El rico sólo reconoce a Lázaro en medio de los tormentos
de la otra vida, y quiere que sea el pobre quien le alivie su sufrimiento con
un poco de agua.
Los gestos que se piden a Lázaro son semejantes a los que
el rico hubiera tenido que hacer y nunca realizó. Abraham, sin embargo, le
explica: «Hijo, recuerda que recibiste tus bienes en vida, y Lázaro, a su vez,
males: por eso encuentra aquí consuelo, mientras que tú padeces» (v. 25). En el
más allá se restablece una cierta equidad y los males de la vida se equilibran
con los bienes.
La parábola se prolonga, y de esta manera su mensaje se
dirige a todos los cristianos. En efecto, el rico, cuyos hermanos todavía
viven, pide a Abraham que les envíe a Lázaro para advertirles; pero Abraham le
responde: «Tienen a Moisés y a los profetas; que los escuchen» (v. 29). Y, frente
a la objeción del rico, añade: «Si no escuchan a Moisés y a los profetas, no
harán caso ni aunque resucite un muerto» (v. 31).
De esta manera se descubre el verdadero problema del
rico: la raíz de sus males está en no prestar oído a la Palabra de Dios; esto
es lo que le llevó a no amar ya a Dios y por tanto a despreciar al prójimo.

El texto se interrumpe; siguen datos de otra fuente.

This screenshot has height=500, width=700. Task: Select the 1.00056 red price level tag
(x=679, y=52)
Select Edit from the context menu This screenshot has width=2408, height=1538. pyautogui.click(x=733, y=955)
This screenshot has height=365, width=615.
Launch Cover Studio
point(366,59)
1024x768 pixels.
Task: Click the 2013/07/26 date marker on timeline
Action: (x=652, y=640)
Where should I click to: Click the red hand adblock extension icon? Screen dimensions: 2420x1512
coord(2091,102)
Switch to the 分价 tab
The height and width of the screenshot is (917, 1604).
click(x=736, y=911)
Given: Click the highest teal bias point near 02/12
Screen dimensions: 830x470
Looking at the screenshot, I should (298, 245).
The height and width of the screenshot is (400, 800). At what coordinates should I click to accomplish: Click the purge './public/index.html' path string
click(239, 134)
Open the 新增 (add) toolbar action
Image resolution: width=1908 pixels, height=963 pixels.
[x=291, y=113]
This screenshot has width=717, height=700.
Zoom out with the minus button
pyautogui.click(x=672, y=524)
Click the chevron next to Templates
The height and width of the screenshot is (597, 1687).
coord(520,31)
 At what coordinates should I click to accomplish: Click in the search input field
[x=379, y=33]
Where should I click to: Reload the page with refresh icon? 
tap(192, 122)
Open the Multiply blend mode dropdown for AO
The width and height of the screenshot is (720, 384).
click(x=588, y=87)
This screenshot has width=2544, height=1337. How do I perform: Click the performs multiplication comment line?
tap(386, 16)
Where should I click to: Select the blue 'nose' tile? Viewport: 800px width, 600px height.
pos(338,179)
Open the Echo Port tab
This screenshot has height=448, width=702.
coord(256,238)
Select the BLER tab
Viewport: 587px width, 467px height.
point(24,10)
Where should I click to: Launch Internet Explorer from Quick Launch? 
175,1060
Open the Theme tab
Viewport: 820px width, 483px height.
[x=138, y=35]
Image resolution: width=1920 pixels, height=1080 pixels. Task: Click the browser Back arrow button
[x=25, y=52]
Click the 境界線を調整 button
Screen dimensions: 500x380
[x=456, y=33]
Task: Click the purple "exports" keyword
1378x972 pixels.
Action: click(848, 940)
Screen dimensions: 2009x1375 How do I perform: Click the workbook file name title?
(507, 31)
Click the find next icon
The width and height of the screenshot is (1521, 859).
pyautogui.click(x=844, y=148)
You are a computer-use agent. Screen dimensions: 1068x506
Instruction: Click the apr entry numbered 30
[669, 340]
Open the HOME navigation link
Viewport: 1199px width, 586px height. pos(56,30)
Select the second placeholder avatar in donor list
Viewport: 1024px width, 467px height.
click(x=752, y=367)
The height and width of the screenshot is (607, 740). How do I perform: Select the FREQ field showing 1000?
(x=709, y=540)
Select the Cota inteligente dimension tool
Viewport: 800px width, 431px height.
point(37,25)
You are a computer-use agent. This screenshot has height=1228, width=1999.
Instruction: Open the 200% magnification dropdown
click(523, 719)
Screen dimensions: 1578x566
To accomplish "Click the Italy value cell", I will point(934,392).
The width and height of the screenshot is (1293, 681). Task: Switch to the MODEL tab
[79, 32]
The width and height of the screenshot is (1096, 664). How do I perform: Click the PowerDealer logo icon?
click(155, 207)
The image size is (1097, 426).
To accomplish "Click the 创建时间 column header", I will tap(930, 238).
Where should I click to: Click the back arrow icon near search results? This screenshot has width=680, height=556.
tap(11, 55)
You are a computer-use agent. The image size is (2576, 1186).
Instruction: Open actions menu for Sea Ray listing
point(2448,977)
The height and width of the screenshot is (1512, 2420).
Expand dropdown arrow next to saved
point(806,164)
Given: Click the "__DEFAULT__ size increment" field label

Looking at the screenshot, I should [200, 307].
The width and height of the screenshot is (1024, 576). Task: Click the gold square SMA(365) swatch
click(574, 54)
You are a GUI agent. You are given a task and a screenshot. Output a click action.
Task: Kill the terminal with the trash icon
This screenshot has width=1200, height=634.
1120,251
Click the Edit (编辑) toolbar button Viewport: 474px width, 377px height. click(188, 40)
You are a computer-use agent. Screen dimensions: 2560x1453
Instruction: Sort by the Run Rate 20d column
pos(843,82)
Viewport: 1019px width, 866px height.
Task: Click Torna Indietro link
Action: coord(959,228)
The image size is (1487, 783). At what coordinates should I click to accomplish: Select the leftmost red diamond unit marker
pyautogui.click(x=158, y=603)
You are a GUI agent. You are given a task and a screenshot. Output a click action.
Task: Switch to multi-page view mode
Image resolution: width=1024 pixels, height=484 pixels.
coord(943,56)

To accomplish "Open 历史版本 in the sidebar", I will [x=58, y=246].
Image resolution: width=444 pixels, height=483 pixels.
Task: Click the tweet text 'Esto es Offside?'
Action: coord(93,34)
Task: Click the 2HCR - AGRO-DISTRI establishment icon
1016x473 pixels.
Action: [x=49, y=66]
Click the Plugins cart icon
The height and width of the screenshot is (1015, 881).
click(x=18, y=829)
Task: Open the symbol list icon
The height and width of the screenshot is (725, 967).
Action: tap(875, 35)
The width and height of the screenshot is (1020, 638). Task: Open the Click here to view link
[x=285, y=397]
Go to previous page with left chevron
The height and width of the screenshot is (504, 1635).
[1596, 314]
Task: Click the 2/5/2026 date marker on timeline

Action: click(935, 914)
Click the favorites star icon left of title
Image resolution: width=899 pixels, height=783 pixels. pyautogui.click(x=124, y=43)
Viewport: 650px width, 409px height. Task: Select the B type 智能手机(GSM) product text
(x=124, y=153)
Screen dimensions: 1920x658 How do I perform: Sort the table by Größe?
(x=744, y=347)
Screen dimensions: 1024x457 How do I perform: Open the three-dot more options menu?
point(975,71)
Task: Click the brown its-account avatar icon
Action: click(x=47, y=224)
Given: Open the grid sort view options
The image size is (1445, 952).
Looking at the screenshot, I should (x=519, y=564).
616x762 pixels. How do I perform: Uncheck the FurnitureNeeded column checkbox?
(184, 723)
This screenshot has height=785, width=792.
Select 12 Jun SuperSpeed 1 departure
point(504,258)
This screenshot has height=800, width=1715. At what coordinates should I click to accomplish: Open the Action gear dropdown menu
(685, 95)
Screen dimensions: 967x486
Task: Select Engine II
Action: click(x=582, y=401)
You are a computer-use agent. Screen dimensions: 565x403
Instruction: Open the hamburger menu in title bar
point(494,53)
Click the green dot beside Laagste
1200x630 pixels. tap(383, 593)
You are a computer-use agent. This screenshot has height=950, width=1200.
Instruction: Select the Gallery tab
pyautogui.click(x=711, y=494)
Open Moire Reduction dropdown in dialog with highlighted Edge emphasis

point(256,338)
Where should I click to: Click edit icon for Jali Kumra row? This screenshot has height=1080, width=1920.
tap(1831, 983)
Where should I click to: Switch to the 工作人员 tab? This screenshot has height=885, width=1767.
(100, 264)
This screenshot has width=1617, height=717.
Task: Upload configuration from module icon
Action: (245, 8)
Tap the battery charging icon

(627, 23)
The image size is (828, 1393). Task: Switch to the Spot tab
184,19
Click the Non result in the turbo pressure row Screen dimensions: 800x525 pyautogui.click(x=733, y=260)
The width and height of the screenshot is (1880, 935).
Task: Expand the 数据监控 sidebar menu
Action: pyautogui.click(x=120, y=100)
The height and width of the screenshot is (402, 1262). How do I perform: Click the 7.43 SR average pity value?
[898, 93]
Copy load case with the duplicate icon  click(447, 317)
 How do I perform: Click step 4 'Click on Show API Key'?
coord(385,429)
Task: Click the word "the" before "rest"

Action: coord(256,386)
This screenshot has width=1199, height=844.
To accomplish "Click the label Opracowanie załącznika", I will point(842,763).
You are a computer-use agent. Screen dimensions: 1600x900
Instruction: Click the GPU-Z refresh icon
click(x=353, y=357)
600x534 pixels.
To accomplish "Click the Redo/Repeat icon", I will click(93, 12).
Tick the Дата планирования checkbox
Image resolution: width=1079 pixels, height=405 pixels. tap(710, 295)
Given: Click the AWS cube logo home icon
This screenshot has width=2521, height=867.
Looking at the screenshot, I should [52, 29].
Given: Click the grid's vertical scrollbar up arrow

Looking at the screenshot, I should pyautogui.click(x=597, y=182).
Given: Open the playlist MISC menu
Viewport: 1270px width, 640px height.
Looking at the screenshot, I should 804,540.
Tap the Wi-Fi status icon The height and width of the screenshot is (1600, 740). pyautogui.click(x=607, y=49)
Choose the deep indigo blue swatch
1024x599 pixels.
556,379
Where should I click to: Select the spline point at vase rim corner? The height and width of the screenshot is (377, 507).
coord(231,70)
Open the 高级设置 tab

La Palabra de Dios es una fuerza viva, capaz de suscitar
la conversión del corazón de los hombres y orientar nuevamente a Dios. Cerrar
el corazón al don de Dios que habla tiene como efecto cerrar el corazón al don
del hermano.
Queridos hermanos y hermanas, la Cuaresma es el tiempo
propicio para renovarse en el encuentro con Cristo vivo en su Palabra, en los
sacramentos y en el prójimo. El Señor "que en los cuarenta días que pasó
en el desierto venció los engaños del Tentador" nos muestra el camino a
seguir.
Que el Espíritu Santo nos guie a realizar un verdadero
camino de conversión, para redescubrir el don de la Palabra de Dios, ser
purificados del pecado que nos ciega y servir a Cristo presente en los hermanos
necesitados.
Animo a todos los fieles a que manifiesten también esta
renovación espiritual participando en las campañas de Cuaresma que muchas
organizaciones de la Iglesia promueven en distintas partes del mundo para que
aumente la cultura del encuentro en la única familia humana.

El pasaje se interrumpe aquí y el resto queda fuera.